We combine sophisticated, systematic analysis with the forward-looking insights of our investment experts
A powerful combination of human insight and leading-edge technology
At Unigestion, we believe in collaborative intelligence and in the strength of humans and machines working together. We empower our investment teams with leading-edge technology to gain a deeper understanding of financial markets. This combined approach helps us manage risk effectively across our investment strategies to deliver better outcomes for our investors.
Markets are becoming increasingly complex and technology is advancing at a rapid pace. The way in which people interact, transact, work and consume has changed significantly from even a decade ago. In the financial world, technological innovation has unleashed a digital vortex that is transforming the asset management industry. In this fast-paced environment, the methods we use to navigate markets need to adapt constantly.
Unigestion’s systematic, model-based analysis of assets and markets provides a robust and repeatable means of evaluating risk. Our sophisticated, proprietary tools leverage some of the latest developments in machine learning and big data. They allow us to process vast samples of data – and to do so fast and often. Our models also provide structure and process, to help strip out emotional bias and an overreliance on any one individual.
However, the best investment ideas do not come from machines alone. Models can identify regime shifts and new risk factors, but are weak at interpreting data and adapting to new paradigms.
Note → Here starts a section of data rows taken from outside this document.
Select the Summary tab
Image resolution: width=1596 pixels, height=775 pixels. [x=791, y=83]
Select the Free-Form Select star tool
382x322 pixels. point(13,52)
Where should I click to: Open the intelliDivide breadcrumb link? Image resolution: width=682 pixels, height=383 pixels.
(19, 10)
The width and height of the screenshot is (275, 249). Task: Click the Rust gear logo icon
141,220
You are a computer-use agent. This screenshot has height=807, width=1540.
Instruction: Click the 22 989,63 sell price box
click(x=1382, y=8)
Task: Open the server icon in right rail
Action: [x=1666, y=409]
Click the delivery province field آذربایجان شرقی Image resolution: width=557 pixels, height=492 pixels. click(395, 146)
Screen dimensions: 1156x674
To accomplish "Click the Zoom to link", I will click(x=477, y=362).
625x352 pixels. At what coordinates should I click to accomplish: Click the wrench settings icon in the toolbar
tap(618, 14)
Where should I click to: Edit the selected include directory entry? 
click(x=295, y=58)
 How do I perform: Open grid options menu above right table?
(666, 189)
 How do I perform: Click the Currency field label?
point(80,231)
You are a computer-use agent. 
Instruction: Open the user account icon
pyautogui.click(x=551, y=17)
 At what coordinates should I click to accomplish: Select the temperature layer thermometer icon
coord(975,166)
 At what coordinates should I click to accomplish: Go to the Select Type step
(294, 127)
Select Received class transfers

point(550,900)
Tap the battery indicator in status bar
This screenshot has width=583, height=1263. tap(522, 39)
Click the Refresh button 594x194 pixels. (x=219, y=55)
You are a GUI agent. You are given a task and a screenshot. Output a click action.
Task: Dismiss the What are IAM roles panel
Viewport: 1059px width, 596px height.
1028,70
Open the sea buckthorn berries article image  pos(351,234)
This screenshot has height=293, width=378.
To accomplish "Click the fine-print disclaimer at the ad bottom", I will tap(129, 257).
Certain risks, such as geopolitical risk or ESG issues, require human vision to foresee and understand. Machines can only base their analysis on historical data, and so unprecedented events cannot be addressed through a purely quantitative process. Qualitative analysis and experience will always be of value at these times.
We complement our systematic models with discretionary, forward-looking analysis within and across asset classes. Our investment teams scrutinise the quantitative output, identify areas for improvement and overlay it with their assessment of future risks. Their collective experience, knowledge of market structures and interpretation of market nuances are critical to our assessment of risk. We implement all our discretionary views in a process-driven, collaborative way to minimise human bias.
Analysing financial markets is not an exact science; it is influenced by human behaviour, which is challenging to quantify. Computers excel in responding to well formulated questions with clear objectives. Humans remain key in asking the right questions, interpreting the results and adapting as markets evolve. We believe that a collaboration between human intelligence and machine-led analysis leads to smarter, faster and better-informed investment decisions.
We believe that a collaboration between human intelligence and machine-led analysis leads to smarter, faster and better-informed investment decisions.
Collaborative intelligence in action
At Unigestion, we use many proprietary systematic models when managing our investment strategies, but always with the oversight of our investment teams. Our investment managers work side-by side with quantitative analysts to maximise knowledge sharing and awareness of fundamental shifts in market sentiment. Here are just some of the ways we use collaborative intelligence across our investment decision-making processes:
- Dynamic risk targeting for the overall portfolio
A key part of our multi asset risk management process is deciding how much risk to take on. We use both systematic and qualitative inputs to determine whether to run our portfolios at full risk or to implement hedging strategies.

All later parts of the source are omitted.